Monday, September 12, 2005
Well, first I should probably apologize to Robin for posting this picture, and Brock, but I couldn't help it when I found the picture. It just captures the essence of Robin and how awesome she is. Brock's awesome too, but since I don't know where he is, I am going to focus on Robin.
So, I looked through more pictures today and couldn't help but put myself back in the memories of what those pictures captured. Some good, some...a little crazy, and some, I guess I would just rather not remember. However, when you go back like that, you realize that ALL of those experiences, good and bad, and even ugly make you who you are. I realize had I not had the experiences, I would not be who I am. This brings me to the picture. At the time when I was at IWU and helping with the Search, I feel that was one of the times I grew in my life the most. Not that I didn't fail a lot and not that I didn't screw up, I did, but I also realized that God had so much more out there for me than what I had thought before then. During this time was when I felt God calling me to missions. I met Ken and Robin as well as many others who helped me see who I really was and the potential I had. I did things I never thought I could. So thanks guys. And to each of you reading this (who know me anyway) you have also contributed to my life and I thank you too. OK, well, I think I am going to bed. Have a great Monday everyone!

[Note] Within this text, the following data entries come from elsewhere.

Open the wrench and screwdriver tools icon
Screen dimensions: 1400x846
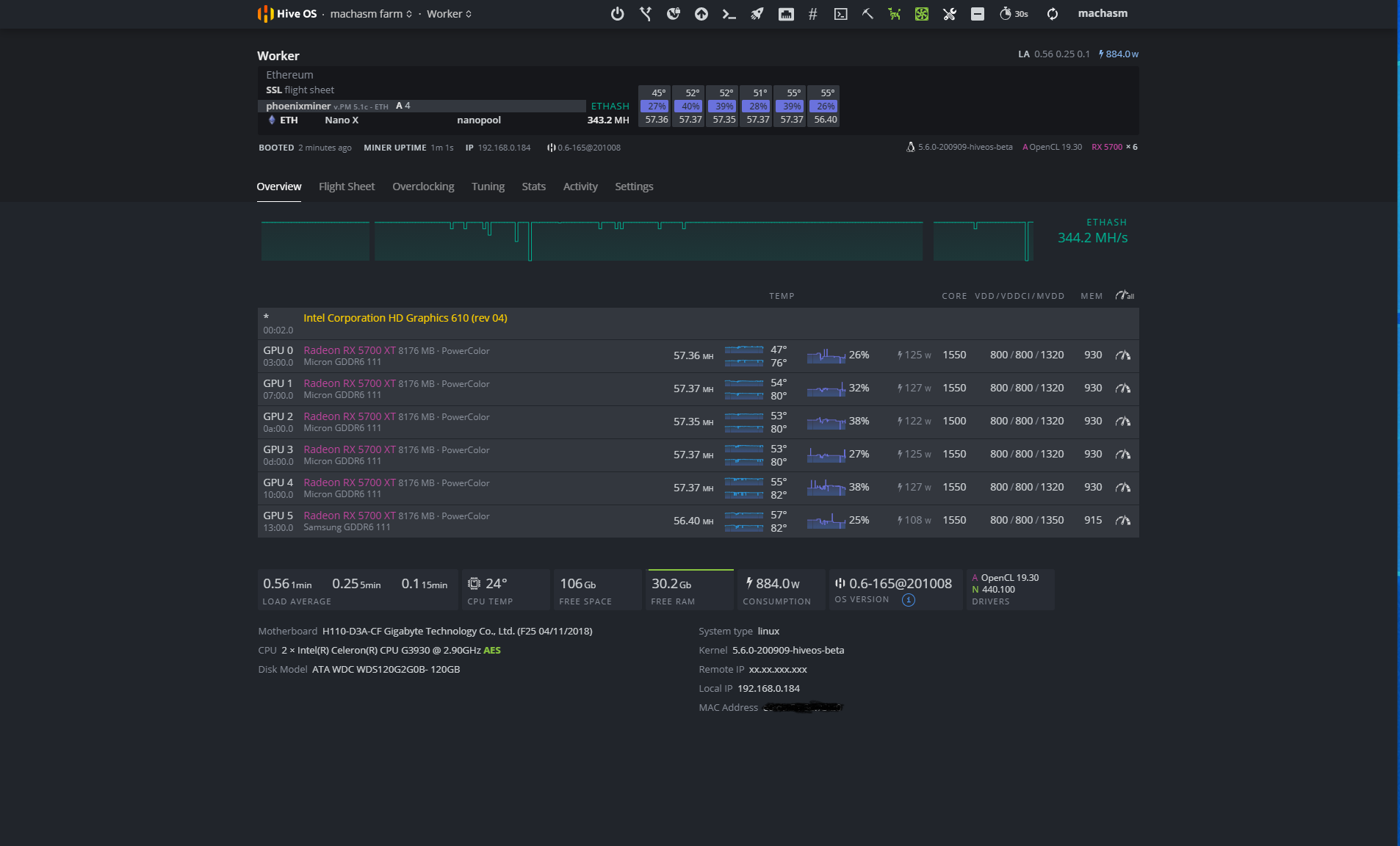click(x=949, y=14)
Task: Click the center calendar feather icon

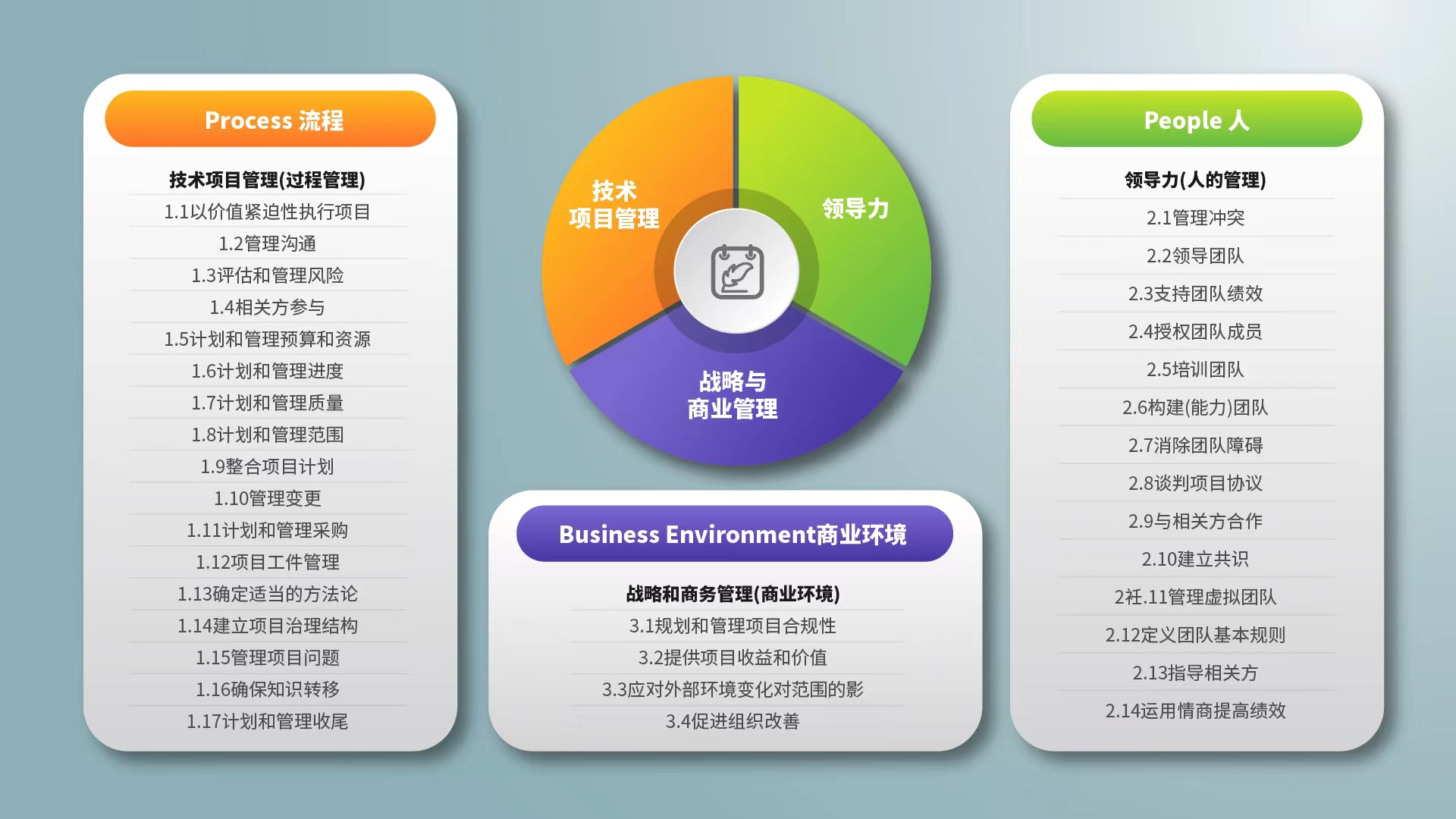Action: coord(736,271)
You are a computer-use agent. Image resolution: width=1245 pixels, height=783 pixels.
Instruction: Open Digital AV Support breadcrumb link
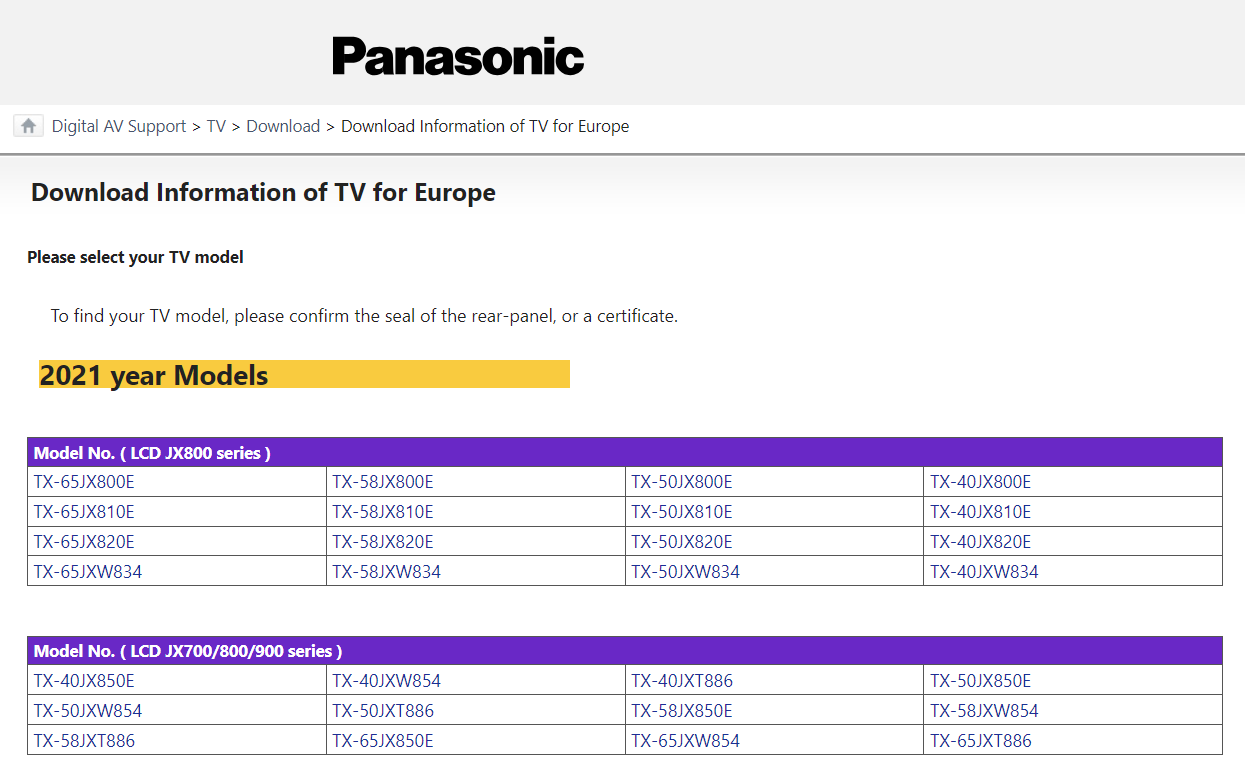coord(119,126)
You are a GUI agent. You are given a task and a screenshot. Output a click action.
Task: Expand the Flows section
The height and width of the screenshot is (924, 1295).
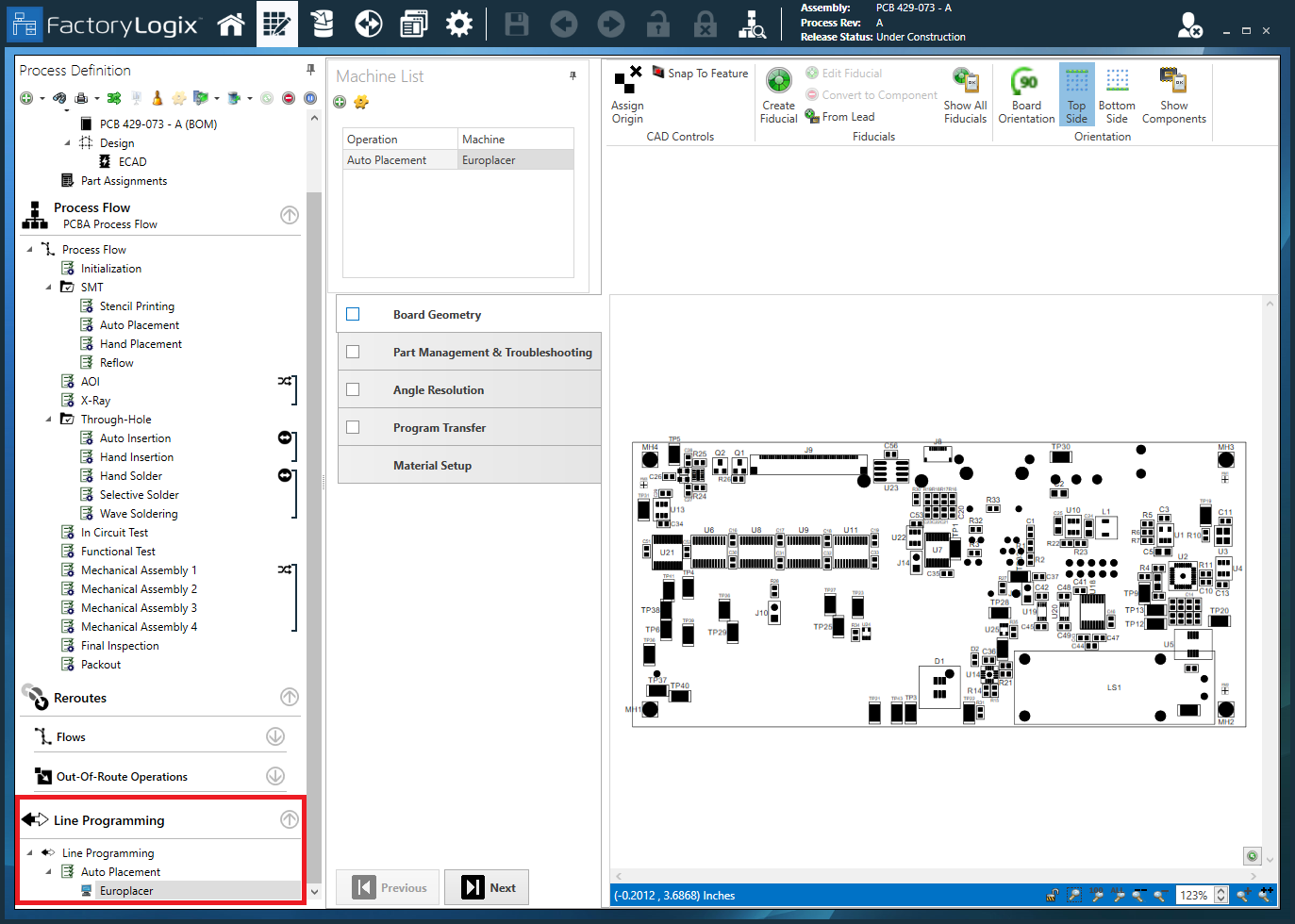pos(275,737)
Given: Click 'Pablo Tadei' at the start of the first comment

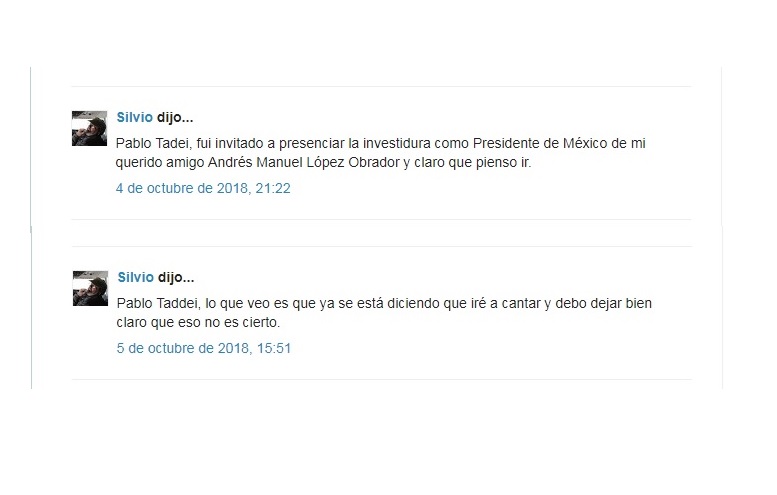Looking at the screenshot, I should pyautogui.click(x=152, y=144).
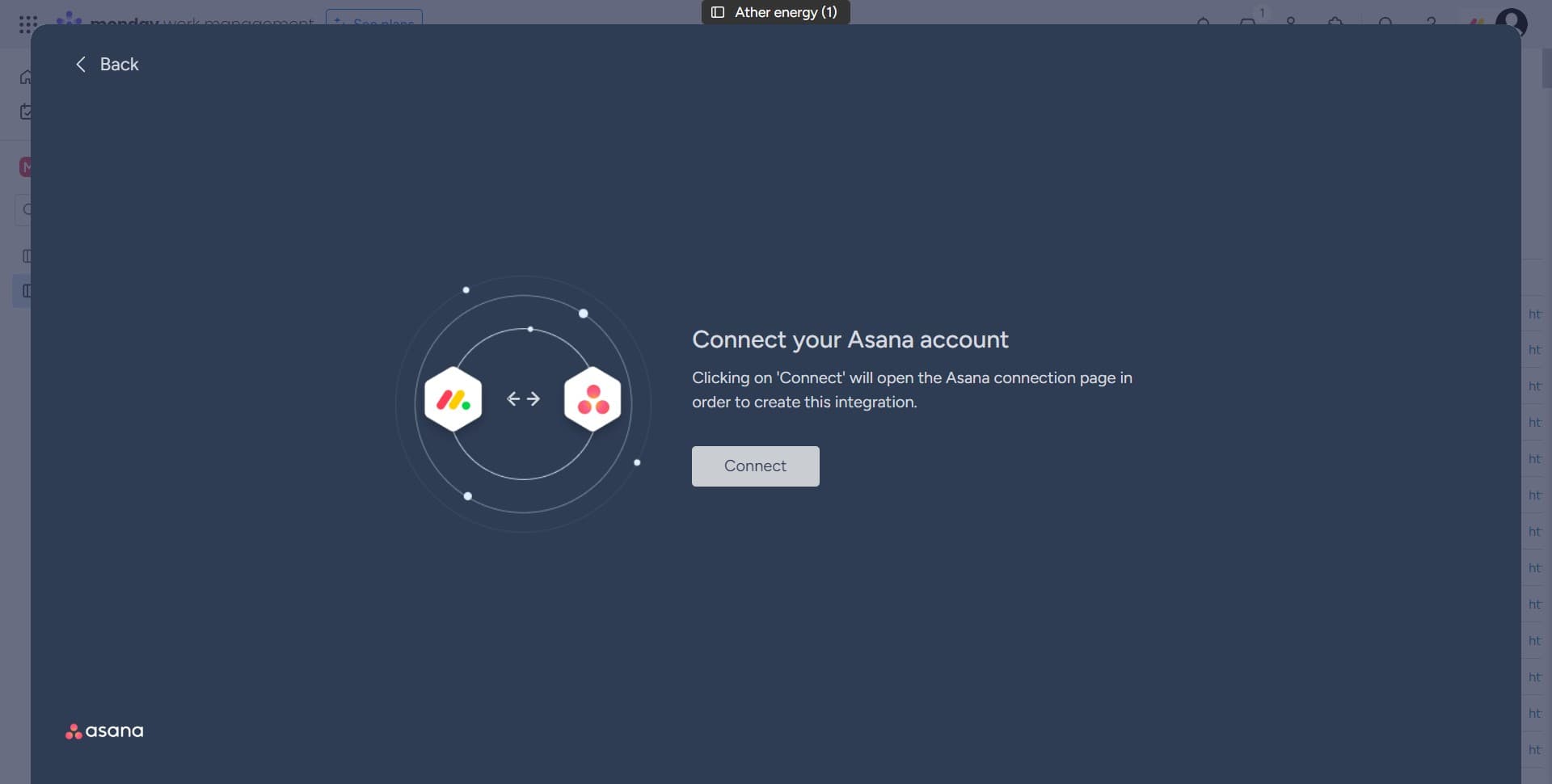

I found this picture as I was looking through other pictures that I could post on our blog. I think this may be when Julie and Nate were first getting together. Just thought Julie and Nate (if no one else) would enjoy this. For those of you that don't know. The Lambs (before they were the Lambs plural) sang and played for our wedding. It was fun to go down memory lane today as I was looking at pictures of our wedding and stuff. I'll post more in a bit.
Thursday, September 08, 2005
Most of the other pictures are of these experiences. We loved the orphanage and realized even more that that is what God has called us to do with our lives. We so wished we could have stayed down there, but realize that our place (unfortunately sometimes) is here right now and that we are hear to prepare for the future. Not always an easy thing to do.
The other picture you see is of us and our two puppies-Hireq (pronounced "hear-ek") and Patah (pronounced "pa-ta") These are our orny 1 year old pups that are named after Hebrew vowels. Joel was taking his Hebrew intensive class when we got the dogs so instead of sparky or spot, they got names that no one can pronounce. Anyway, we love them lots and they keep us entertained.